**Liste des consignes**:
1. Répondez aux questions suivantes à partir du texte sur l'histoire du rhum en Martinique.
(a) Quelle décision Napoléon III prend-il en 1854 ?
(b) Quelle distillerie est la dernière à fonctionner encore à la vapeur et à la bagasse ?
(c) Quelle est la seule sucrerie qui subsiste aujourd'hui en Martinique ?
2. Recopiez à l'identique chaque ligne de la liste de données, en omettant les images.

**Texte fourni**:
--
L'histoire du rhum en Martinique remonte au 17ème siècle, l'industrie sucrière produisait alors de la mélasse qui, fermentée pouvait être distillée pour faire du rhum. A l'époque les alambics étaient de type charentais et étaient plutôt rudimentaires : une chaudière reliée à un serpentin placé dans un tonneau d'eau froide.

A cette époque, le rhum martiniquais était comme la majorité des rhums de la caraïbe, un sous-produit de la production de sucre, une eau-de-vie puissante et peu coûteuse. Le degré n'était pas vraiment controlé, il pouvait être vraiment fort et souffrait souvent d'une mauvaise réputation.

Son exportation vers la métropole est encadrée à partir de la fin du 17ème siècle puis, peu à peu assoupli jusqu'à la décision de Napoléon III en 1854 de supprimer totalement les droits de douane. La fin du 19ème voit exploser les exportations du rhum martiniquais vers la métropole. La Martinique devient le premier producteur mondial de rhum au début du 20ème siècle. Saint James s'exporte même à l'international.

Dans le même temps, de nombreuses innovations technologiques permettent d'augmenter la production du rhum en Martinique. En effet, les martiniquais adaptent et améliorent le matériel de distillation utilisé en métropole, ainsi les colonnes à distiller de type Savalle deviennent des colonnes créoles. Le chauffage évolue également puisqu'on privilégie peu à peu la machine à vapeur et l'utilisation de la bagasse (résidu du broyage de la canne à sucre que l'on utilise comme combustible). La Distillerie La Favorite est la dernière fumante à encore  fonctionner à la vapeur et à la bagasse aujourd'hui.

Même si le marché du rhum se maintient, il n'en est pas de même pour le sucre, en effet, fortement concurrencé par le sucre de betterave métropolitain, le sucre de canne voit ses commandes s'effondrer dans les années 1880 provoquant la fermeture de beaucoup de sucreries et donc de distilleries.

En Martinique, beaucoup de sucreries opèrent un virage stratégique vers le rhum directement à partir du jus de la canne. On parle de pur jus de canne, aux Antilles on parle de rhum agricole. La Martinique va s'engouffrer dans cette nouvelle manière de faire du rhum au point de complètement délaisser le sucre. Aujourd'hui, ne subsiste qu'une seule sucrerie en Martinique, les rhums du Galion.

Quelle est la différence entre un rhum agricole et un rhum industriel ?

Le rhum martiniquais jusqu'au 19ème siècle est donc un rhum de mélasse, on dite également rhum industriel. Le rhum est distillé à partir de la mélasse issue de la fabrication du sucre de canne.
--
**Entrées de données**:
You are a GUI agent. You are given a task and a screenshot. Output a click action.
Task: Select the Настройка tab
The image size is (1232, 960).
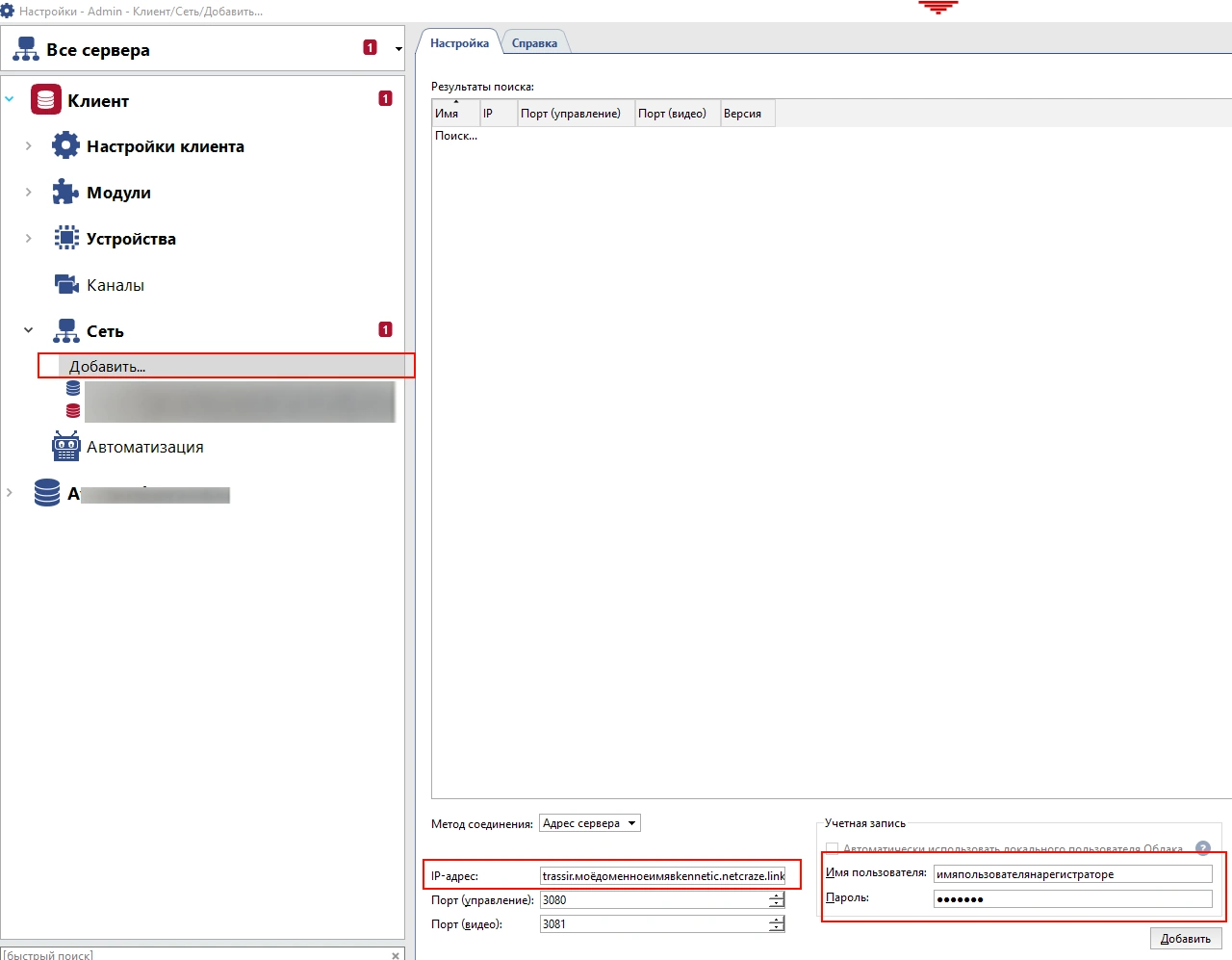click(459, 43)
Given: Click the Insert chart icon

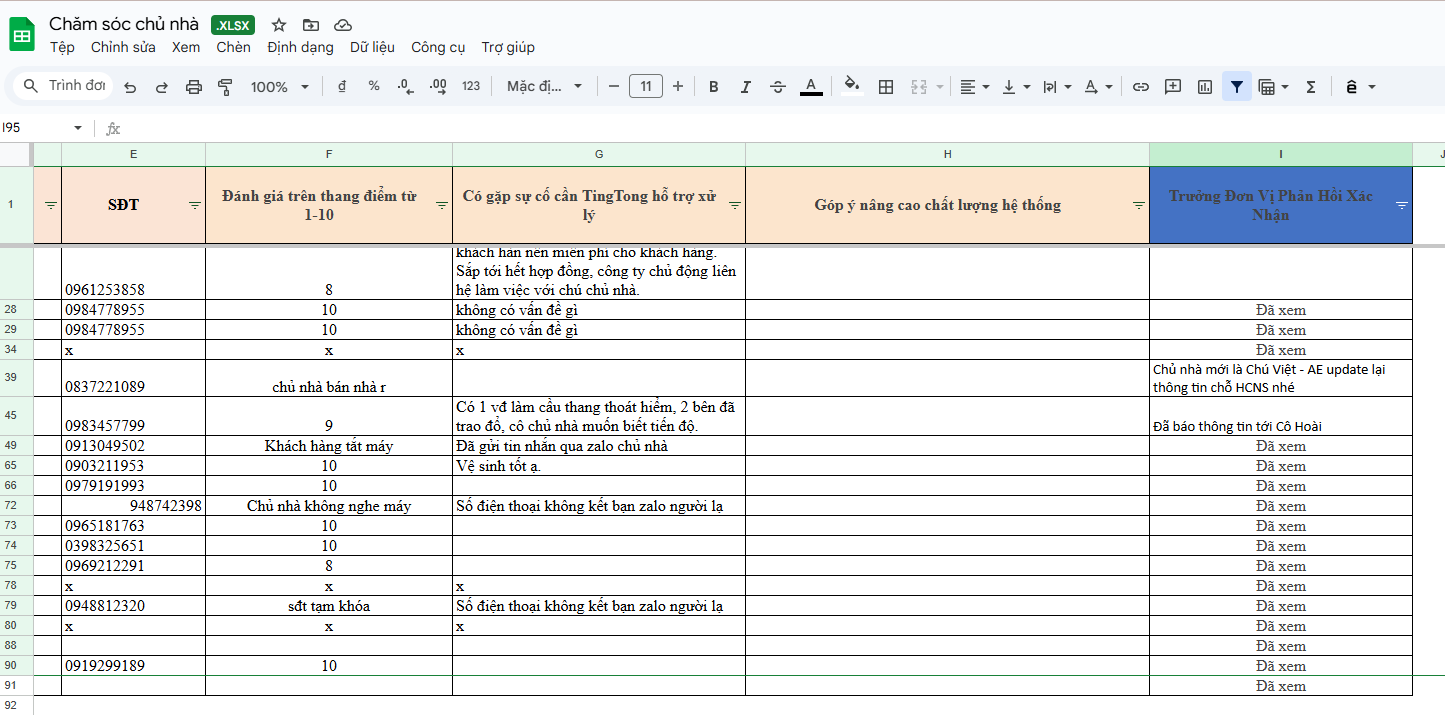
--
**Réponses par consigne**:
1.
(a) Il supprime totalement les droits de douane.
(b) La Distillerie La Favorite.
(c) Les rhums du Galion.

2.
You are a GUI agent. You are given a task and a screenshot. Output a click action.
Task: Select the Настройка tab
The image size is (1232, 960).
click(459, 43)
Given: Click the Insert chart icon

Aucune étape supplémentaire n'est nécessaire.